In my day, Coney Island was a man’s park. Not this rinky-dinky, namby-pampy, sissy-wissy, lollipop-fucking amusement shithole they closed down a few weeks ago. No! There were wooden horses and real cotton candy. You young assrabbits ever ate fucking cotton with sugar? Grab a piece of cotton from your night shirt and just chew? Hell no, too busy with your Ebays and your musicmaphones and whatever the fuck else that assclown Herbert Hoover shits down your pants. Alfred Smith will be the next president of the United States if my name ain’t…fuck I can’t remember.
Back in the 20’s people swam in fucking real bathing suits. If rubber one pieces didn’t get the ladies wet, nothing would. I fucked Marilyn Monroe’s grandmother underneath the boardwalk. I nearly soiled my diapers just now thinking ‘bout that. I remember the time Yankee center fielder Earle Combs came down to Coney Island. He was my favorite because he really hated the blacks. Those were the days. They had Coney Island for the whites and Black Coney Island for them jangling, corncob good-for-nothin’…fuck I forgot where I was going with this again. Jeremy, I need a fucking towel. No, shit-for-tits, the yellow goddamn towel with the thick lining I sprung another leak. Goddamn that Hoover.

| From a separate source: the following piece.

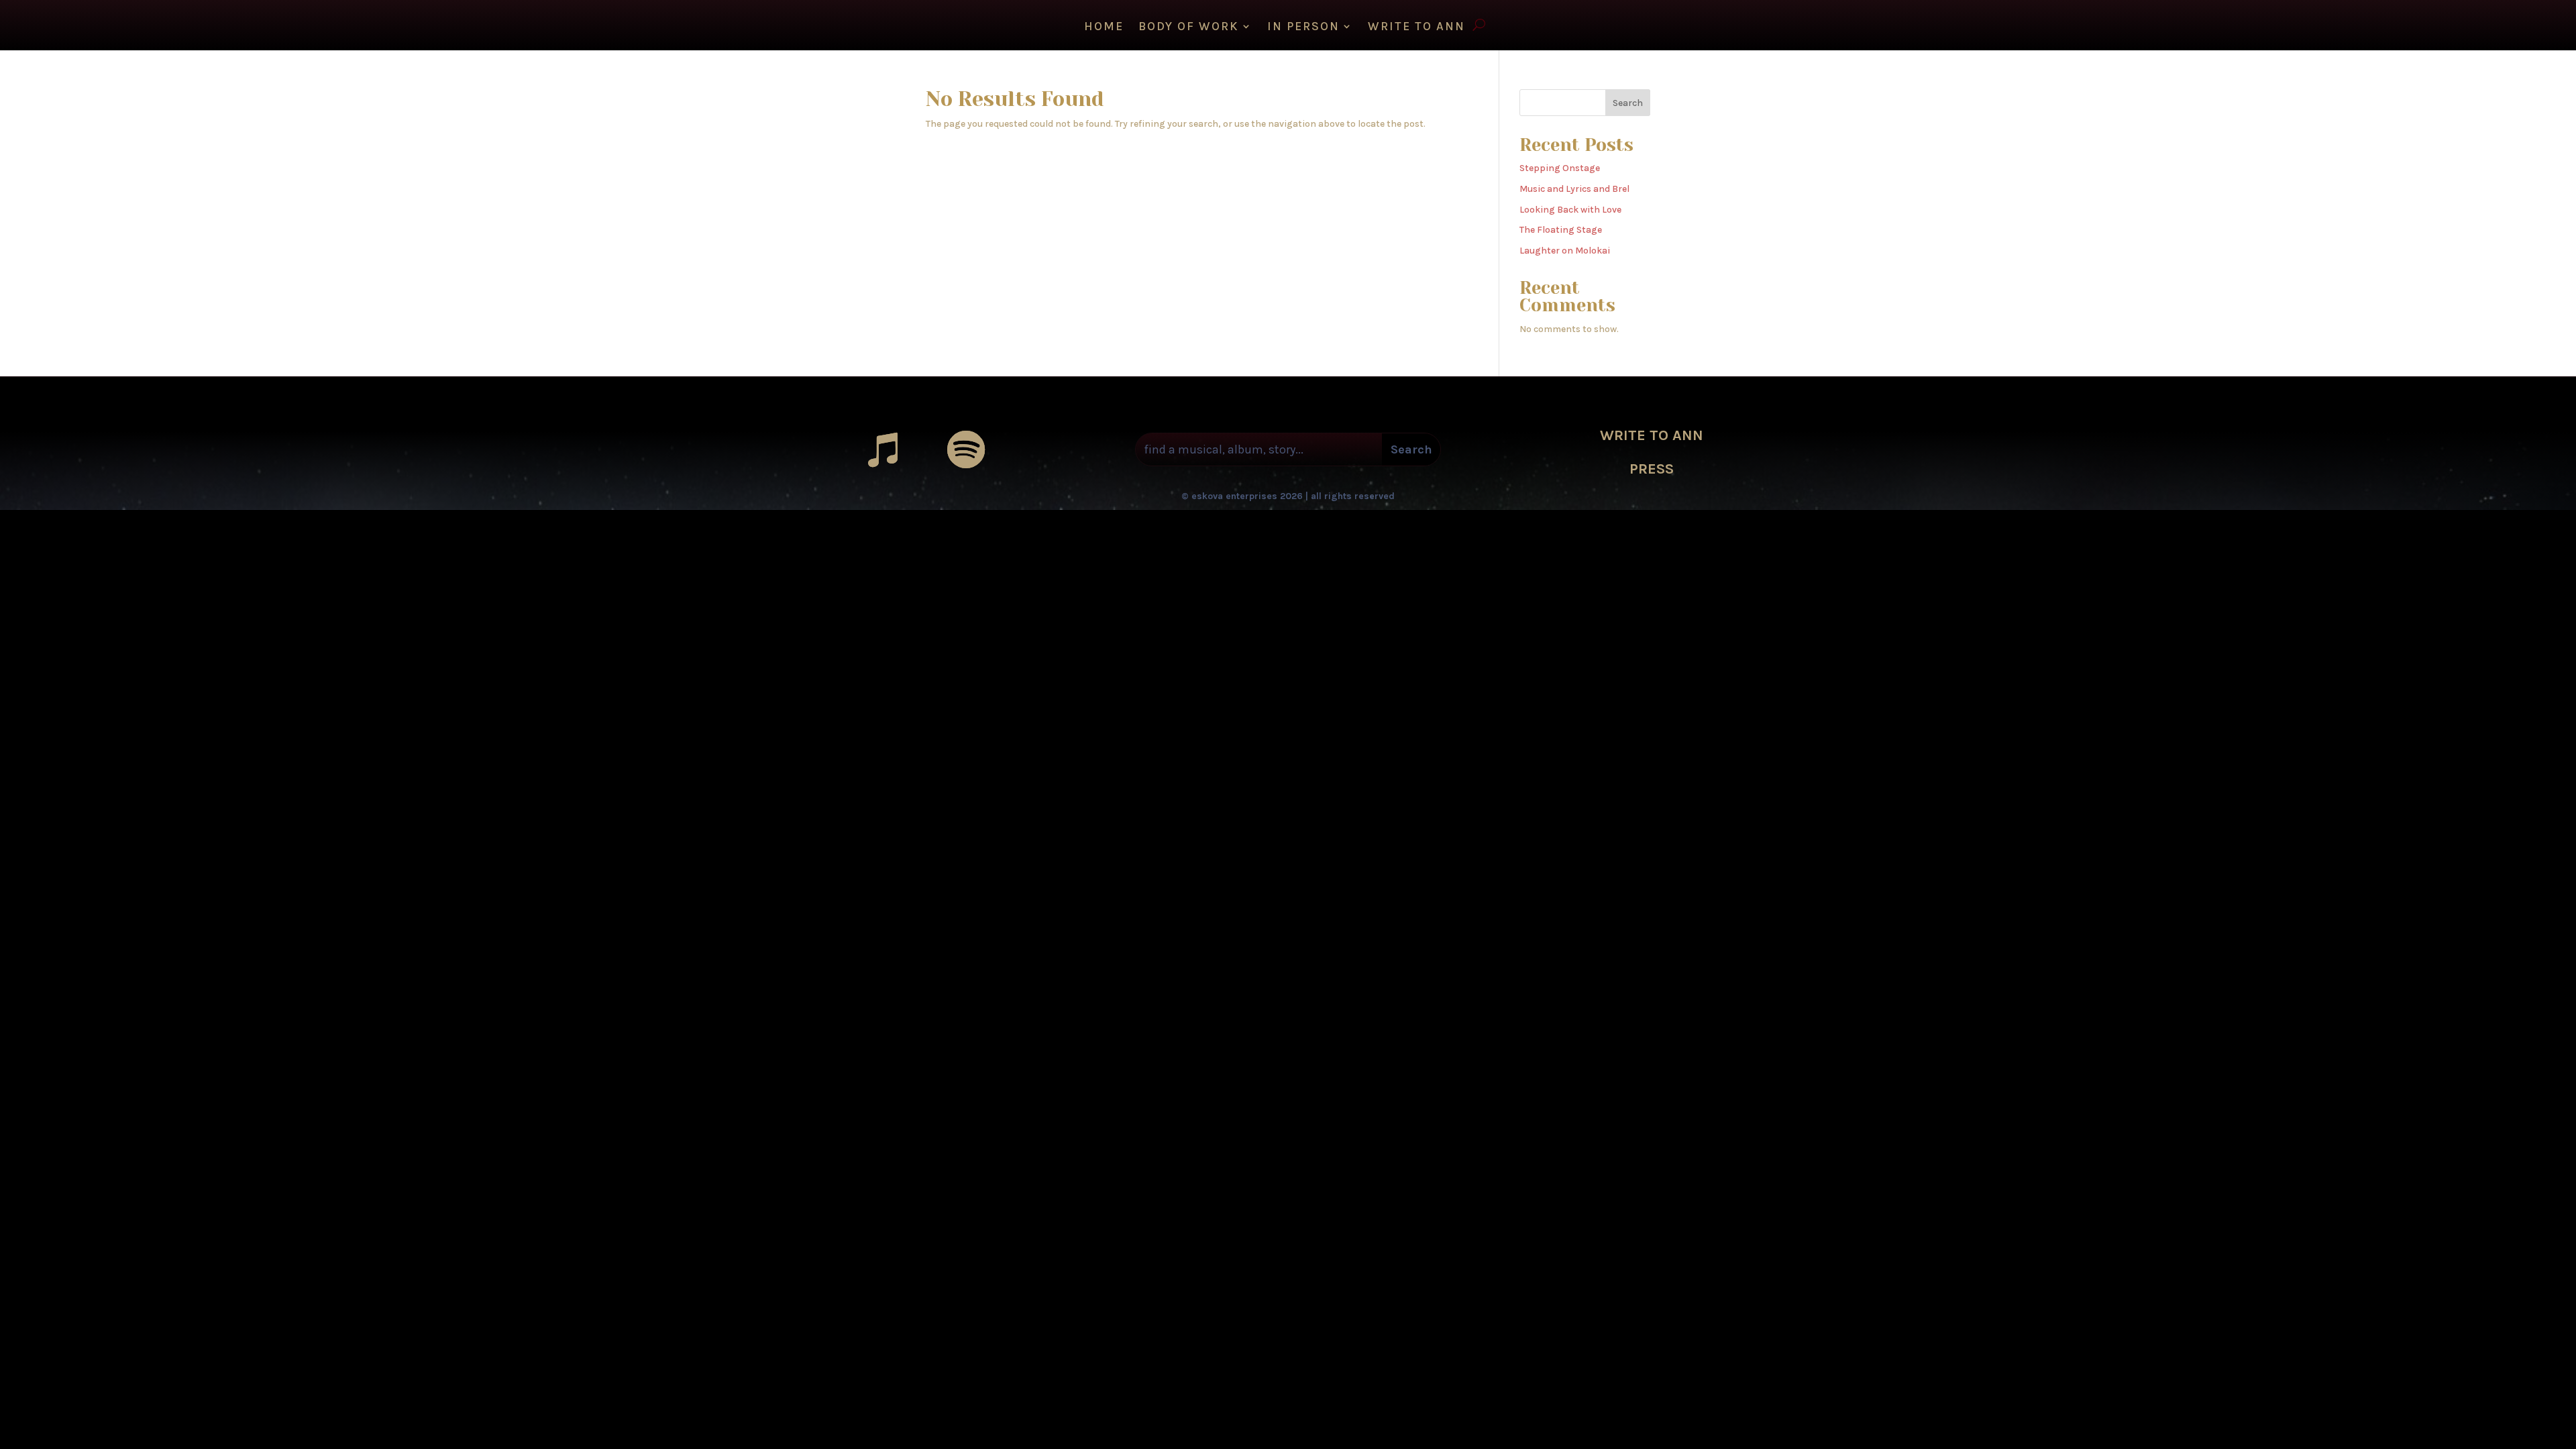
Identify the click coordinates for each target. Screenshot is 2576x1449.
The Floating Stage (1560, 229)
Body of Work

Yes, them were the days when women and the minorities weren’t sassing about this and that. Just good angry white motherfuckers like me and enema booths, enema booths as far as the eye could see! They had the moving pictures at Coney Island too. For a damn nickel you could see Chaplin and a kangaroo give Orson Wells a reach around. Moving pictures today are for shit, I tell you. Last week Jeremy, my good-for-nothing-except-for-maybe-sweeping-my-skin flakes grandson took me to see a moving picture. It was all colors and flying shit and shapes and other random horeseball malarkey that I couldn’t follow if I was Kaiser Wilhelm shitting rainbow colored goats. Which reminds me, there were a few smelly Krauts in the front row and I told Jeremy to fetch me my liberty cabbage gun so I could blow those goat fuckers back to hell. Jeremy, who a woman wouldn’t fuck with a fishing pole, ignored me.
Someday when they kick those whitish Cubans out of the Major Leagues and the horseless carriage breaks the impossible 30 mile per hour barrier, I hope to get the hell back to Coney Island. There were some good times there. Beating up darkies, fucking broads, beating up darkies, moving pictures, darkies again, enemas…ah it makes an old man want to cry. If only they didn’t surgically remove my eyes last Christmas. Those were the days.
Now get the fuck over to my Hoveraround Jeremy it’s a god damn shitstorm in my trousers.